L’évaluation, elle aussi, change de visage. L’examen final laisse place à un suivi continu. « En évaluant les compétences, il n’y a plus ce poids des 50 milliards de copies à corriger d’un coup »*, témoigne avec humour un enseignant. « C’est un flux continu, on a le temps de faire des retours, ce qui n’était pas possible avant »*.
Cette évaluation au fil de l’eau permet de rattraper ceux qui décrochent : « J’ai moins d’échec, moins d’étudiants qui restent sur le bas-côté », observe un enseignant*.
Le défi du temps et de l’organisation
Cette transformation ne se fait pas d’un claquement de doigts. Si la plus-value pédagogique est au rendez-vous, le « coût » en temps et en énergie est réel pour les équipes.
La mise en place des SAÉ est décrite comme chronophage. « Les choses ont été longues, cela nous a demandé une année de travail et de réunions régulières », admet une équipe*. Entre la formalisation des compétences et la création des grilles d’évaluation, la tâche est lourde.
De plus, les SAÉ imposent un travail collectif qui peut parfois « crisper »*, car tous les enseignants n’avancent pas au même rythme, ni ne partagent la même vision de leur mise en place. Le passage au Contrôle Continu Intégral est ainsi qualifié de « très, très lourd »* par ceux qui le pratiquent, même s’ils en reconnaissent l’intérêt pédagogique. La « bonne formule » peut être difficile à identifier, sans même parler d’éventuelles contraintes logistiques.

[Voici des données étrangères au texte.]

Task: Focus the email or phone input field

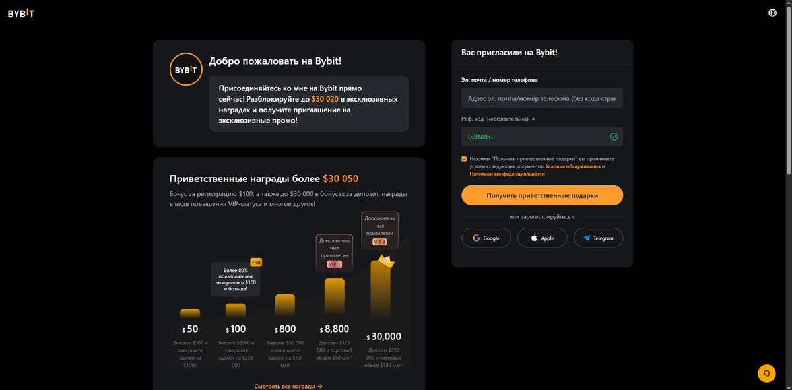Action: [542, 98]
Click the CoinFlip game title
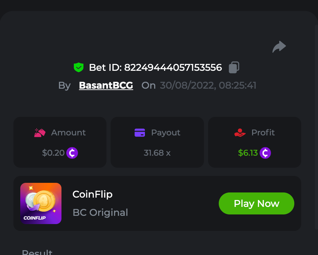318x255 pixels. [92, 195]
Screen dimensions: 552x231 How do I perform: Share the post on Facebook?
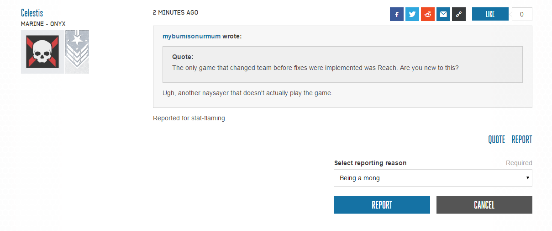tap(396, 14)

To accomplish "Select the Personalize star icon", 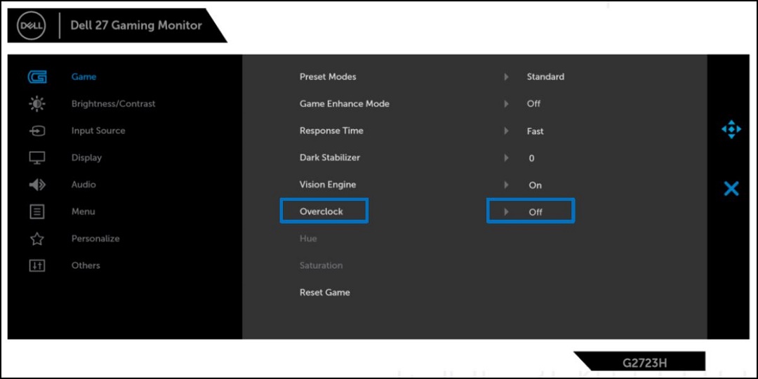I will click(37, 239).
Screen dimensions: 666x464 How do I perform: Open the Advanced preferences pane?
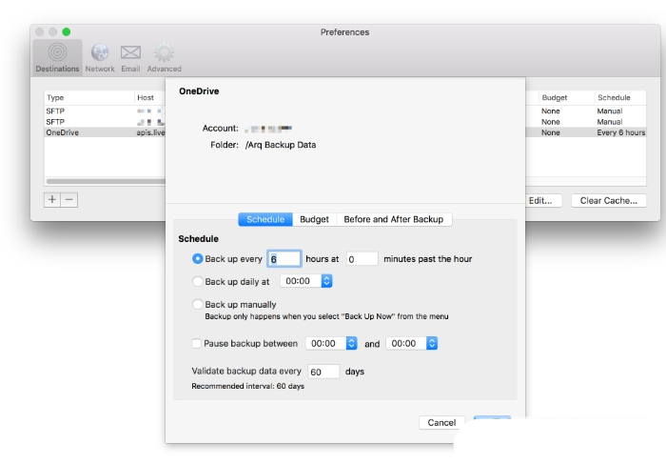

Le jeu en vaut-il la chandelle ?
Malgré les obstacles organisationnels et la charge de travail initiale, le bilan penche clairement vers le positif. Grâce à des outils comme le portfolio, qui aide l’étudiant à prendre du recul sur son parcours, et à une évaluation plus ancrée dans le réel et régulière, l’université forme des profils plus autonomes et réflexifs et favorise une montée en compétence réelle et durable de l’étudiant.